SailPoint’s Australian journey
John Mabbott, head of enterprise security and fraud, Asia Pacific, for Vanguard Investments has a long association with SailPoint. In 2009 working as a security professional within the Macquarie Bank Group where he was responsible for the group becoming SailPoint’s first Australian customer.
He told Computerworld that, at the time, major disasters at other banks enabled by improper access management had spurred the need for better systems at Macquarie Bank.
“I was responsible for risk and security for Macquarie Securities Group and Macquarie Capital. We had a need to solve our identity management problems. We were doing a lot of work of spreadsheets and not really managing our risk properly.
“There had been two major rogue trading incidents at UBS and Société Générale when people were moved from the back office to the front office, kept their access to the back office systems are were able to create fake hedges to hide the extent of their rogue trading. Those were big failures of identity and access management.”
“At the time SailPoint was rising up in analysts’ rankings and making an impact in the US,” Mabbott said.
“We did some analysis and identified them as one of the market leaders.

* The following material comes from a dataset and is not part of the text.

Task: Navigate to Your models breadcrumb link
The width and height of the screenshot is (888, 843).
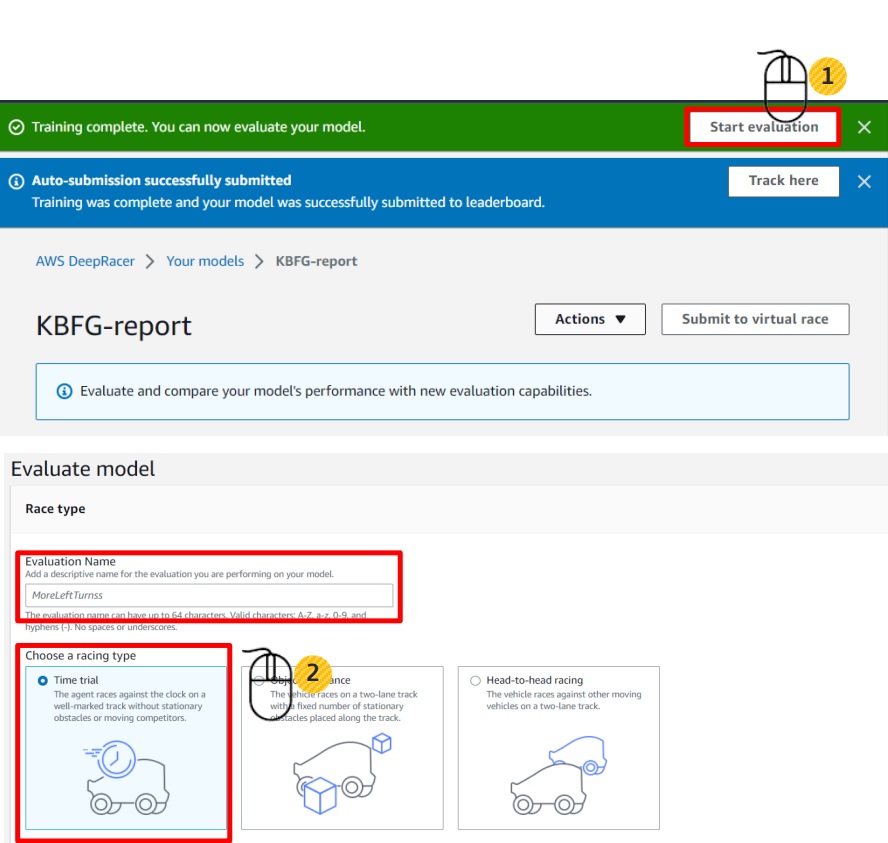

That was SailPoint’s entry into the Australian market and it is possibly still the most extensive implementation in Australia.
“After that SailPoint very quickly won most of the financial services accounts in Australia. Their other two big verticals in Australia are public sector and healthcare.”
Mabbott moved to ANZ bank which had also adopted SailPoint for identity management. His next move was to KPMG where he worked to implement SailPoint at Westpac in Australia and New Zealand, at NAB and at BankWest (since acquired by the Commonwealth Bank).
US-based Vanguard Investments, according to Mabbott, is the second-largest investment company in the world with A$6.8 trillion under management and 16,800 staff, 550 of them in Melbourne. It is headquartered in Valley Forge Pennsylvania.
Mabbott said Vanguard used a single instance of SailPoint to manage identity globally. Out of its 510 strong IT security team 130 are dedicated to identity management. There are 126 in Malvern, Pennsylvania, four in Melbourne on the operational side.
He said one of the biggest challenges in identity management was defining roles and determining what resources those roles should have access to.
“It is more of an art than a science getting roles right. The software helps but you need somebody to make a decision,” he said.
“We have a role engineering team, and a manager will come to us and say they want to set up a new role, but there is problem with role explosion where you end up with more roles than people. I think we have about 28,000 roles for 16,800 people. It is very common problem across organisations.”